- YOUR GOAL:
Could you give back the whole listing exactly as written?

- RECORDS FOR PROCESSING:
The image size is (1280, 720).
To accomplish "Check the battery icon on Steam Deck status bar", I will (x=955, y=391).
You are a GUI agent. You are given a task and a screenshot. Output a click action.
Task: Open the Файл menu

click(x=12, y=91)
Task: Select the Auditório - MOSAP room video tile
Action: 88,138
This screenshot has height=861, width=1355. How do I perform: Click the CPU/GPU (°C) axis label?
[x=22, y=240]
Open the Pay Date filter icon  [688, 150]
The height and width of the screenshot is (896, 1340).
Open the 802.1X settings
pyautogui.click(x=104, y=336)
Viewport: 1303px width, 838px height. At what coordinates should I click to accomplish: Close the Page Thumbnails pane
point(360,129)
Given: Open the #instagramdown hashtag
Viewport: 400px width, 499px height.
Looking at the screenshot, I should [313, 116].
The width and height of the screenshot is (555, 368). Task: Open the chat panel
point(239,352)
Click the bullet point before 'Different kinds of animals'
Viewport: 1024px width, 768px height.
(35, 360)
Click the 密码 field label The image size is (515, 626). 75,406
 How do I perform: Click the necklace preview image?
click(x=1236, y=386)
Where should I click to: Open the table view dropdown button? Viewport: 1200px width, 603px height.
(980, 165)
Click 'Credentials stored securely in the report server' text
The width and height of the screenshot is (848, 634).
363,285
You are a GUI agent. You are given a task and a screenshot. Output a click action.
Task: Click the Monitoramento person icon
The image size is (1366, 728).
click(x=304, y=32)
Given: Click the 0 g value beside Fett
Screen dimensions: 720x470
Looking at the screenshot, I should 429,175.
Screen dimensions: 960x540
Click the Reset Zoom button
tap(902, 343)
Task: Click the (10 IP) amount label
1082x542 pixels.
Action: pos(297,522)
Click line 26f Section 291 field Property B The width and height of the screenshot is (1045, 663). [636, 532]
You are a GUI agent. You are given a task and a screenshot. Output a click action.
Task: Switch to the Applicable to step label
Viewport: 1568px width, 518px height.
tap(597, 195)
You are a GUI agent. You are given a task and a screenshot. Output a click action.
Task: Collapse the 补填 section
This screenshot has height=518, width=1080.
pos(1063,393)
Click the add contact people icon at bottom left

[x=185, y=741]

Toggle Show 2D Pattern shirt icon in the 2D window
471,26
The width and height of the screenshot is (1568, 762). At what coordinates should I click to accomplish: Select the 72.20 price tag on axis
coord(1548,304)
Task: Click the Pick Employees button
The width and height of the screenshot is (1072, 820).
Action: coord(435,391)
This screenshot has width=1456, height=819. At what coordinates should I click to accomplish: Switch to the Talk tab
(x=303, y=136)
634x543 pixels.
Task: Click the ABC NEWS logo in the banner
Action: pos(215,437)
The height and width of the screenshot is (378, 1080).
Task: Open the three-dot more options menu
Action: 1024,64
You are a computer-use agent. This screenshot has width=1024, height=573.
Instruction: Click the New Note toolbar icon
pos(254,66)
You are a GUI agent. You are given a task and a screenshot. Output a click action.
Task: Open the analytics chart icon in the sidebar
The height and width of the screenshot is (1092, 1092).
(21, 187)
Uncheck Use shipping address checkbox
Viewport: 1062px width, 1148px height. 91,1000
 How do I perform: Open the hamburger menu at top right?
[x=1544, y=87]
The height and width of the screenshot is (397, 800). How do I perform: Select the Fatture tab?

- ANSWER SPACE:
The image size is (1280, 720).
To accomplish "Check the battery icon on Steam Deck status bar", I will (x=955, y=391).
You are a GUI agent. You are given a task and a screenshot. Output a click action.
Task: Open the Файл menu

click(x=12, y=91)
Task: Select the Auditório - MOSAP room video tile
Action: 88,138
This screenshot has height=861, width=1355. How do I perform: Click the CPU/GPU (°C) axis label?
[x=22, y=240]
Open the Pay Date filter icon  [688, 150]
The height and width of the screenshot is (896, 1340).
Open the 802.1X settings
pyautogui.click(x=104, y=336)
Viewport: 1303px width, 838px height. At what coordinates should I click to accomplish: Close the Page Thumbnails pane
point(360,129)
Given: Open the #instagramdown hashtag
Viewport: 400px width, 499px height.
Looking at the screenshot, I should [313, 116].
The width and height of the screenshot is (555, 368). Task: Open the chat panel
point(239,352)
Click the bullet point before 'Different kinds of animals'
Viewport: 1024px width, 768px height.
(35, 360)
Click the 密码 field label The image size is (515, 626). 75,406
 How do I perform: Click the necklace preview image?
click(x=1236, y=386)
Where should I click to: Open the table view dropdown button? Viewport: 1200px width, 603px height.
(980, 165)
Click 'Credentials stored securely in the report server' text
The width and height of the screenshot is (848, 634).
363,285
You are a GUI agent. You are given a task and a screenshot. Output a click action.
Task: Click the Monitoramento person icon
The image size is (1366, 728).
click(x=304, y=32)
Given: Click the 0 g value beside Fett
Screen dimensions: 720x470
Looking at the screenshot, I should 429,175.
Screen dimensions: 960x540
Click the Reset Zoom button
tap(902, 343)
Task: Click the (10 IP) amount label
1082x542 pixels.
Action: pos(297,522)
Click line 26f Section 291 field Property B The width and height of the screenshot is (1045, 663). [636, 532]
You are a GUI agent. You are given a task and a screenshot. Output a click action.
Task: Switch to the Applicable to step label
Viewport: 1568px width, 518px height.
tap(597, 195)
You are a GUI agent. You are given a task and a screenshot. Output a click action.
Task: Collapse the 补填 section
This screenshot has height=518, width=1080.
pos(1063,393)
Click the add contact people icon at bottom left

[x=185, y=741]

Toggle Show 2D Pattern shirt icon in the 2D window
471,26
The width and height of the screenshot is (1568, 762). At what coordinates should I click to accomplish: Select the 72.20 price tag on axis
coord(1548,304)
Task: Click the Pick Employees button
The width and height of the screenshot is (1072, 820).
Action: coord(435,391)
This screenshot has width=1456, height=819. At what coordinates should I click to accomplish: Switch to the Talk tab
(x=303, y=136)
634x543 pixels.
Task: Click the ABC NEWS logo in the banner
Action: pos(215,437)
The height and width of the screenshot is (378, 1080).
Task: Open the three-dot more options menu
Action: 1024,64
You are a computer-use agent. This screenshot has width=1024, height=573.
Instruction: Click the New Note toolbar icon
pos(254,66)
You are a GUI agent. You are given a task and a screenshot. Output a click action.
Task: Open the analytics chart icon in the sidebar
The height and width of the screenshot is (1092, 1092).
(21, 187)
Uncheck Use shipping address checkbox
Viewport: 1062px width, 1148px height. 91,1000
 How do I perform: Open the hamburger menu at top right?
[x=1544, y=87]
The height and width of the screenshot is (397, 800). How do I perform: Select the Fatture tab?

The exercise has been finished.